***** PASSAGE *****

Tuesday, August 29, 2017

Birdshot (Mikhail Red, 2016)


Deadeye

Mikhail Red's sophomore effort is a surprisingly assured film revolving around two mysteries: the disappearance of a busload of agrarian reform activists and the killing of a Philippine (popularly known as 'monkey-eating') eagle.

Actually the second isn't quite a mystery as we know who did it: a young girl named Maya (Mary Joy Apostol, also her second feature) who wanders into a nature preserve and unwittingly brings down the great bird. But why is the felony being prosecuted so vigorously by the police when they have other more urgent cases to resolve? Who is the mysterious red-shirted figure stalking Maya through forests and farm fields on occasion standing silent outside her house?


The answers to these questions are as elusive as the film's setting, time period, identity: Does the story take place in Manila (said to be some two hours away when in real life there's no known eagle sanctuary nearby)? In the recent past or immediate present (the police uniforms are visibly from an older organization but the eagles are tagged with GPS trackers)? Is the picture a crime thriller? A rural noir? A political parable? A horror film? 

Some questions about the plot: would a family living beside a bird sanctuary for so long never once talk about its famous occupant? Would a girl with a missing father (Mang Diego, played by Ku Aquino) live for so long on her own without attempting to seek help? And would police officer Domingo (Arnold Reyes) with wife and child to provide for and protect push the investigation of the missing activists so hard when his partner Mendoza (John Arcilla) and superior officer (Dido de la Paz) want him to drop it?

***** STORED RECORDS *****

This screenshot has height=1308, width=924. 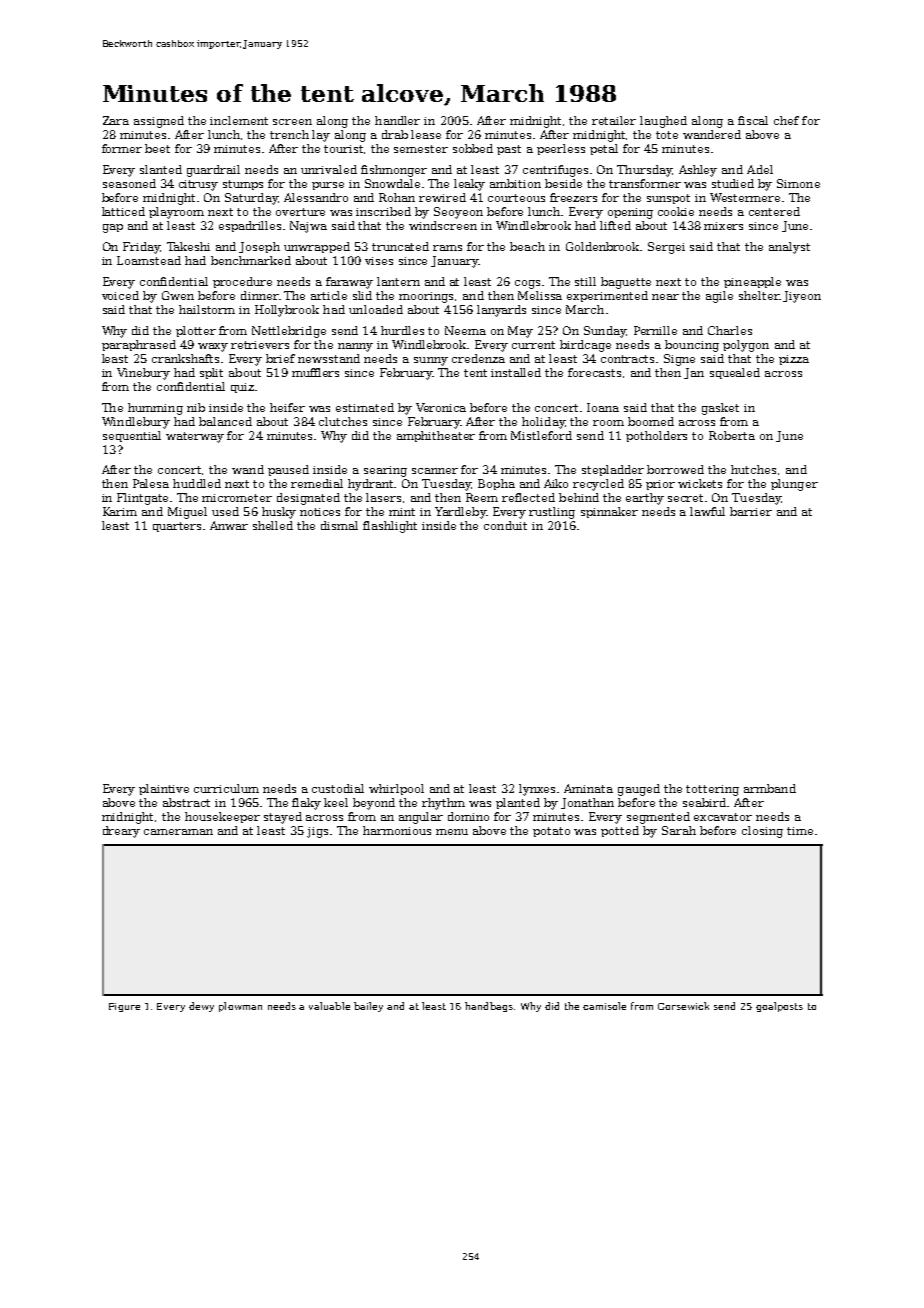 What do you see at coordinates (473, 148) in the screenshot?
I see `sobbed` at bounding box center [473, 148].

*****
***** STORED RECORDS *****

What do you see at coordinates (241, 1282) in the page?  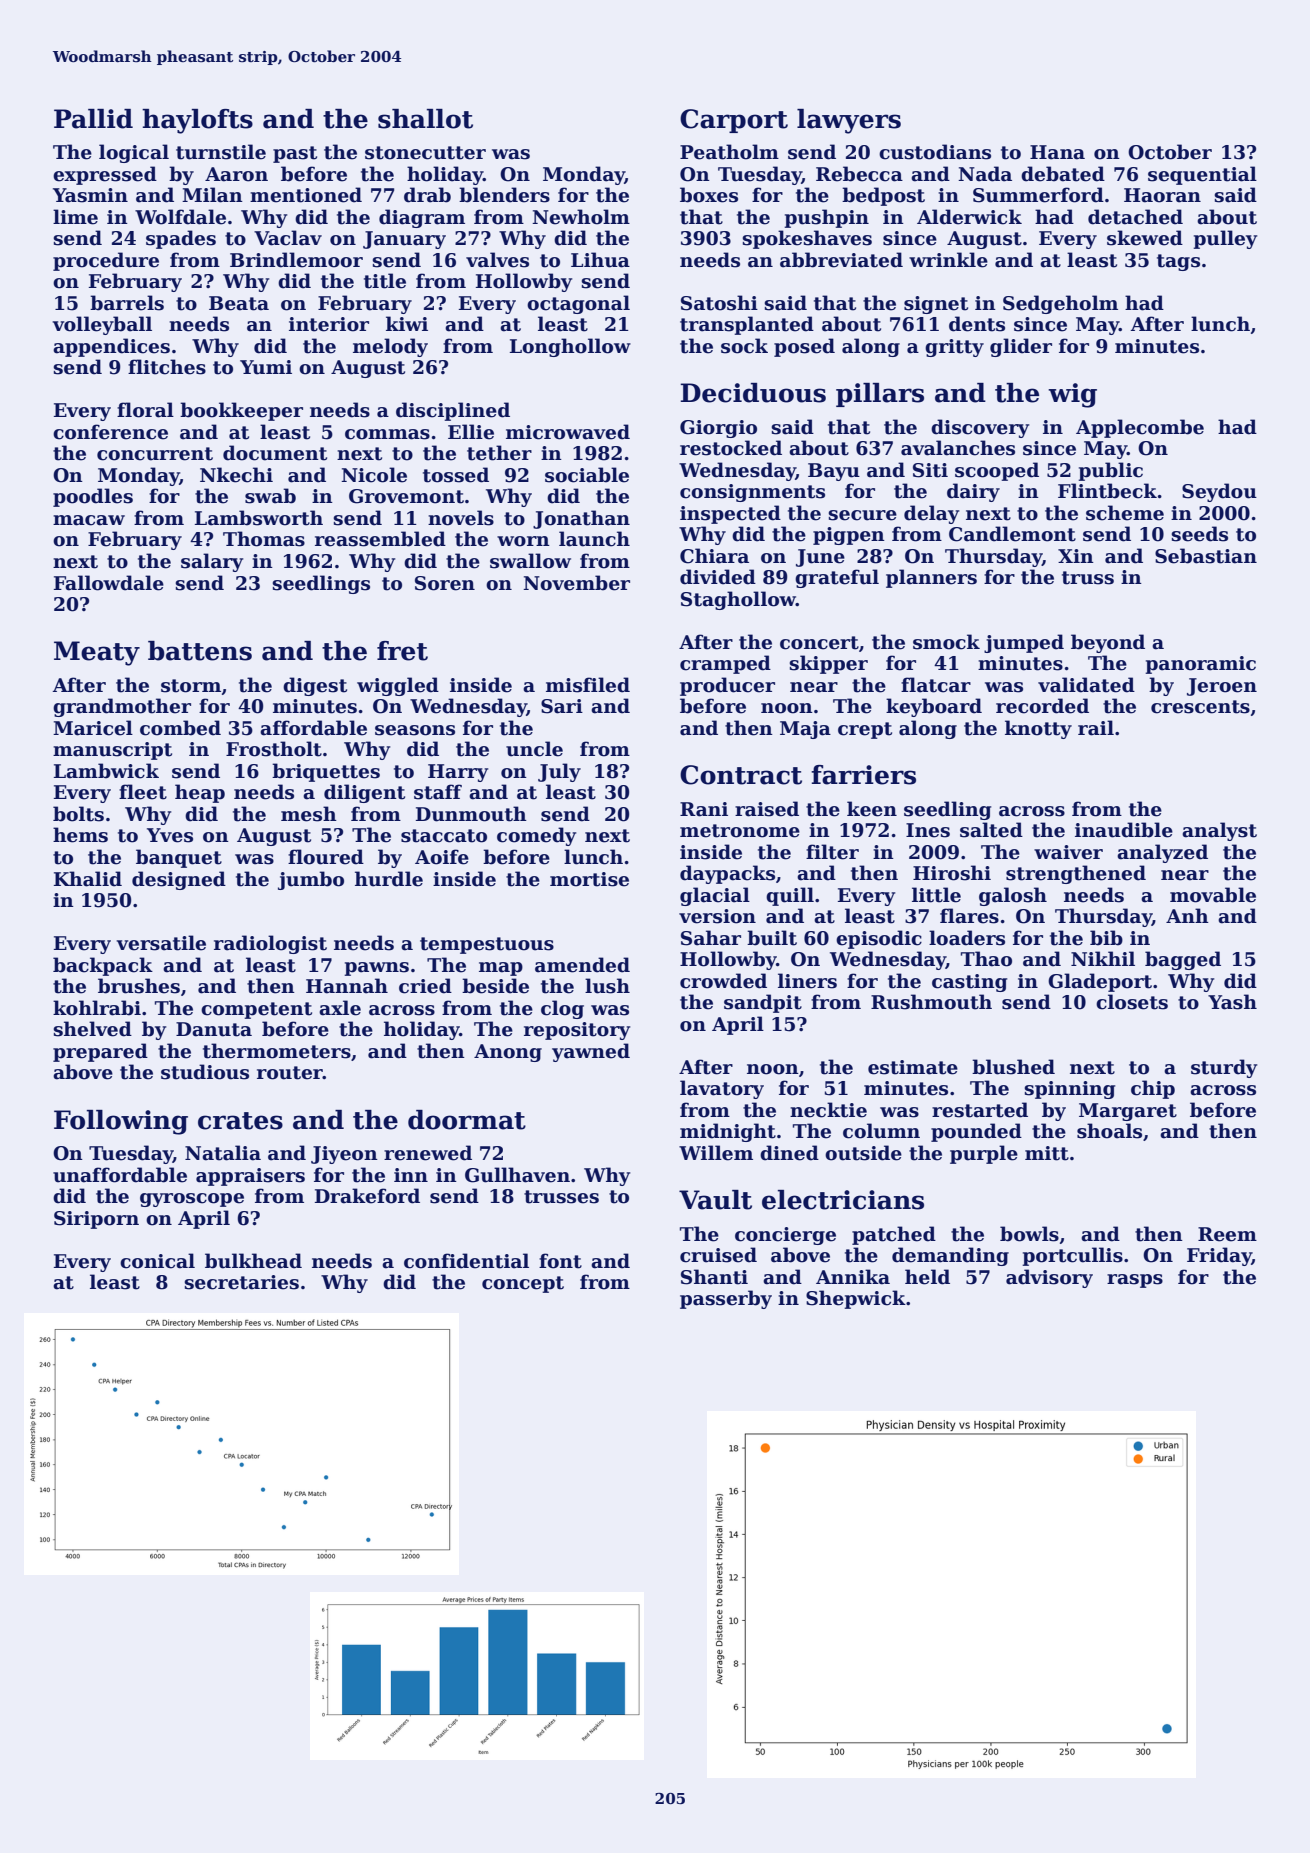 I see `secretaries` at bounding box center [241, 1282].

*****

## YOUR TASKS
#1 In the Birdshot review, which actor plays police officer Domingo?
#2 Repeat the part of the Birdshot review between "Birdshot (Mikhail Red, 2016)" and "as 'monkey-eating') eagle.", inclusive.
#3 Pick up the Birdshot review after its last sentence and keep writing it.
The material above has no connection to the Birdshot review.

## OUTPUTS BY TASK
#1 Arnold Reyes plays police officer Domingo.

#2
Birdshot (Mikhail Red, 2016)


Deadeye

Mikhail Red's sophomore effort is a surprisingly assured film revolving around two mysteries: the disappearance of a busload of agrarian reform activists and the killing of a Philippine (popularly known as 'monkey-eating') eagle.

#3
That said why should the rural poor concern themselves with upper-class abstractions like endangered species when they can barely feed themselves? Why shouldn't a young girl who wants to prove she can take care of herself try do so as far and as long as possible? Why shouldn't an aspiring young cop pursue his first big case?  

The reasonably intelligent viewer will set aside expectations of fixing time and space and all other ambiguities intentional or not and just sit back enjoy the ride. The film is leisurely paced, a tendency the filmmaker may have inherited from his father (independent filmmaking veteran and Cannes winner Raymond Red), and quietly obliquely told (again a possibly inherited trait) but you see other influences: Bong Joon-ho's Memories of Murder (the officers' enhanced method of interrogation), Michelangelo Antonioni's L'Avventura (a missing woman turned into a busload of activists), Boorman's Deliverance (the forest or jungle as a source of menace). Overambitious models (Red wisely or unwisely though I suspect the former doesn't even try approach Boorman's level of gutchurning violence) but it's in the nature of the young to fail or succeed in a big way.

The filmmaker suggests through his storytelling style that the plot is incidental that his real focus is on atmosphere and imagery. The long hushed silences the carefully layered sound effects (crickets wind muted animal cries) the rich color palette (from the bright green of cornstalks to the deeper green of forest to the startling blood-red of a shirt tied round the neck) the framing that emphasizes a shotgun's endless length (interestingly the young girl kicks off the story by wielding the film's most prominent phallic symbol).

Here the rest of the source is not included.